Saturday, March 17, 2007

Saint Patrick's Day; Golf and Lamb...Kebabs

I could hardly pass the opportunity up. Major Ian Pruden, the Lead of our NonCommissioned Officer Training Team, and his Sergeant Major, WO2 Roman Cioma, had invited me to join them on Friday for a trip to the Kabul Golf Course with their Afghan Counterparts. I had heard that it existed from our Commanding General back in Camp Shelby, but getting the chance to actually see this level of progress in Afghanistan was something not to miss.

We left early in the afternoon, driving through downtown until we were to the Northwest of the City center. It was a quiet, cool day with a cloudy haze that mellowed the attitudes on this, the Afghan weekend. It took us about an hour to drive to the outskirts, all the while viewing a Kabul that evaded description from our seige mentality life within the confines of HESCO barriers and "Texas T" Walls. Sgt. Maj. Cioma had previously been stationed up in the North by Mezar E' Sharif and his driving was expert. We made it to the course, located in a heavily treed, grassy hillside up by the Kabul Reservoir. It is a place that Afghans come to enjoy time with their families, picnicing and playing in the cool, greenery and fresh air coming off the lake.
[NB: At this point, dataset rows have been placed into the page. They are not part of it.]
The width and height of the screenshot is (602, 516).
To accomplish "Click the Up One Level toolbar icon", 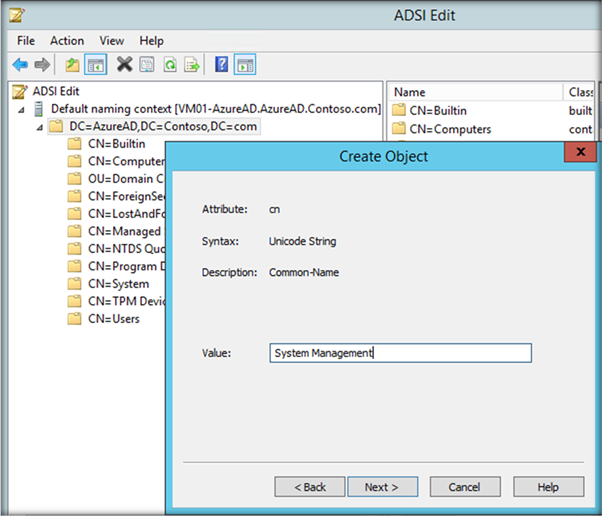I will pos(72,65).
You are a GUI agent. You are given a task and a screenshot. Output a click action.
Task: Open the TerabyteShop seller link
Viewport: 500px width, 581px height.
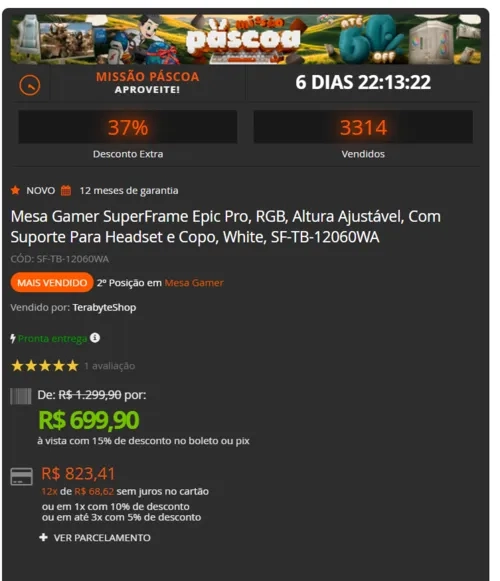(104, 308)
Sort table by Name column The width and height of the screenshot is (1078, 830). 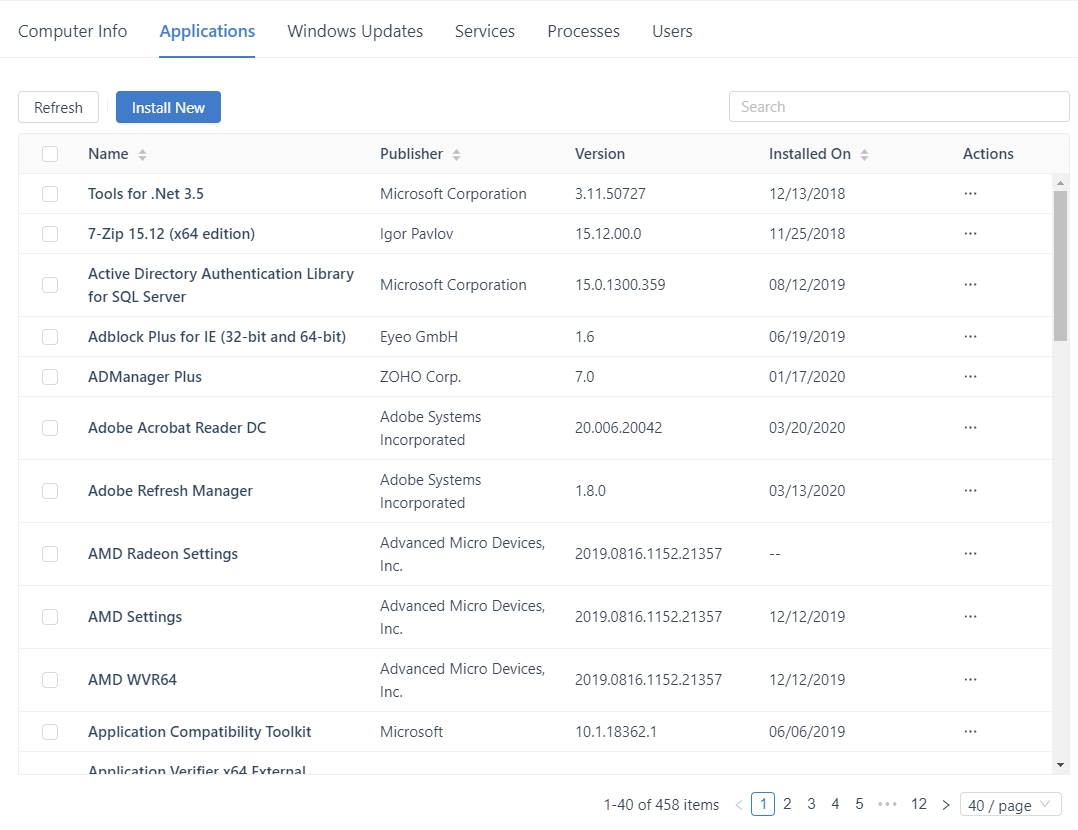[142, 155]
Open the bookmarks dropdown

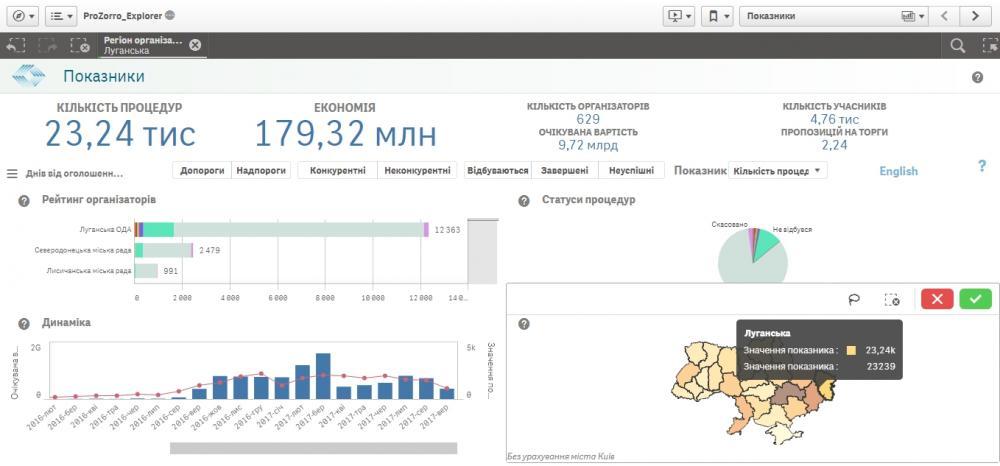[716, 16]
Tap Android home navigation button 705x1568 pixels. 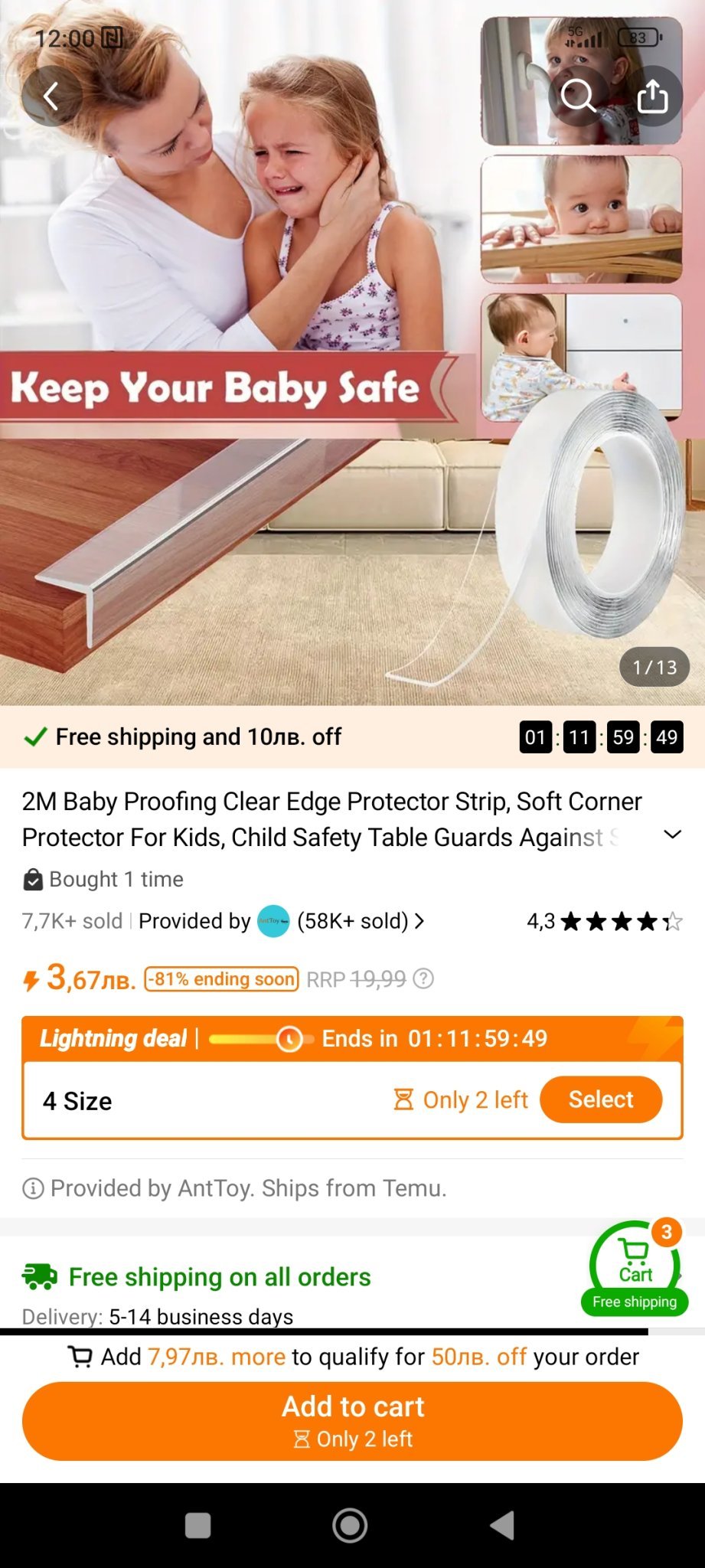(x=350, y=1525)
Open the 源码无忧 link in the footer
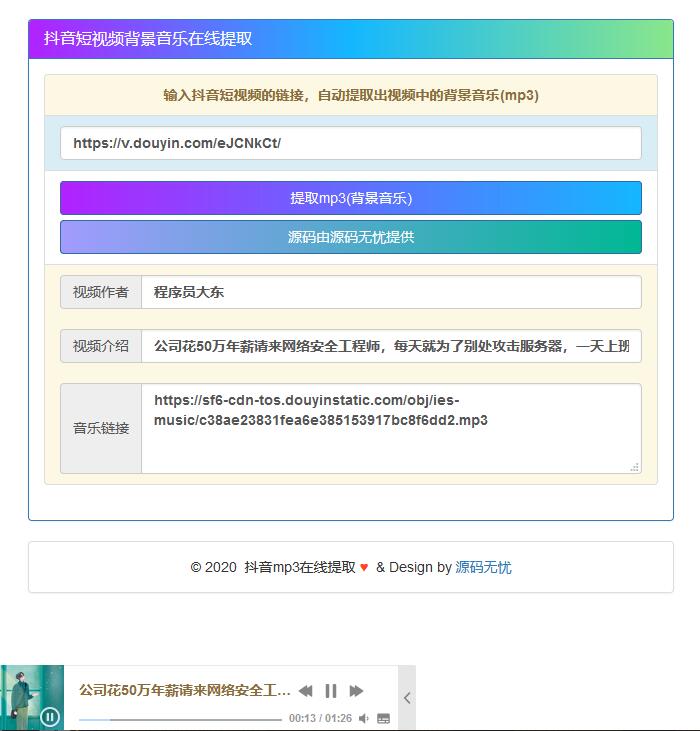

Shortly after we pulled in to the parking lot, we met up with Lt. Col. Sabor, the commanding officer of the NCO School at KMTC, and his executive officer and his Sgt. Maj. We then met the manager of the course, Abdul, who introduced us to our Caddies. Mine was an eleven year old boy named Jowid. We planned to join them on the course, but their idea was much more the camaraderie that came from sharing lamb kebabs and naan after we had exhausted our selves on the green. With Cioma as our body guard, we presented a secure posture, despite enjoying the relative relaxation. The clubs were old and filthy, the course lacked much of a green, but that fact that we were enjoying a low optempo day on a Golf Course in the capital city of the former home of the Taliban, seemed hard to believe.

I teed off from the peak, driving my first ball a couple of hundred
meters down range. That was one of about five great hits to come from my experience on the "Green" as I realized it had been 21 years since I had swung a club. The memory of my old Scottish friend Alasdair Watt echoing in my head from our time at New Mexico Military Institute together. We were out on the driving range in early 1986 and I damn near hit a Colonel with my ball. "Aye, Strong, A.V., yeoor no freakin' gulferrr, thas' fer shure, Lad. Ye jes' watch me fer now on." And, thus, 21 years later, yesterday, was the first time I had picked up a club since...seriously, a career Army Officer, not golfing.

I suffered through about five holes....suffered only because Alasdair's two decade old warning kept echoing truth in my game. If the course had not already been pockmarked and cut up from goats and the occassional landmine or cow bone, I would have been billed for the abuse I had offered it. Jowid, my reliable companion found my ball each time, whether he had to jump into the drainage ditch, look behind the inadvertent bush, or under the stray piece of barbed wire. He was a good kid. At one point, Ian Pruden had offered his interpreter a dollar if he out-distanced him in a tee. He never had to pay his 25 year old "Terp."

I offered the same to my eleven year old buddy. Not only did he outshoot me, his form and focus were impressive to witness, an Afghan Tiger Woods in a dirty jacket. At the end of our five holes, we rejoined our Afghan counterparts for a lunch of kebab under an enormous pine tree near the Golf Club House (identified by the spray painted title on the side of the building).

We rapidly immersed ourselves into an in-depth conversation of the state of affairs within the Afghan National Army, the situation we were facing at the school house of KMTC, and the current and near future environment of their country. After a delilcious afternoon meal of salted, grilled kebab, naan bread and fresh tomatoes, mint and onions, we prepared our departure. As we got ready to leave, Elias, the interpreter, offered us to stop at his father's home, quite near the course. We accepted and, after a short drive were greeted and welcomed warmly by his father, an Afghan Colonel in the Ministry of Defense.

We were seated on pillows on the floor and immediately offered hot chai, sweet honey cakes, nuts and raisins. We discussed each other's travels and the plight of Afghanistan for almost an hour. He reminded us that times like this are what make this visit worthwhile, getting to understand a foreign culture, broadening one's knowledge of the world. This from a former flight engineer who had travelled all over the Eastern world, a man who wanted his five children to see and experience as much as possible of the world, so that they could return to Afghanistan and make it a better, safer, place.

In the words of Sergeant Major, "This is quite a civilized way to spend a Friday afternoon, Sir."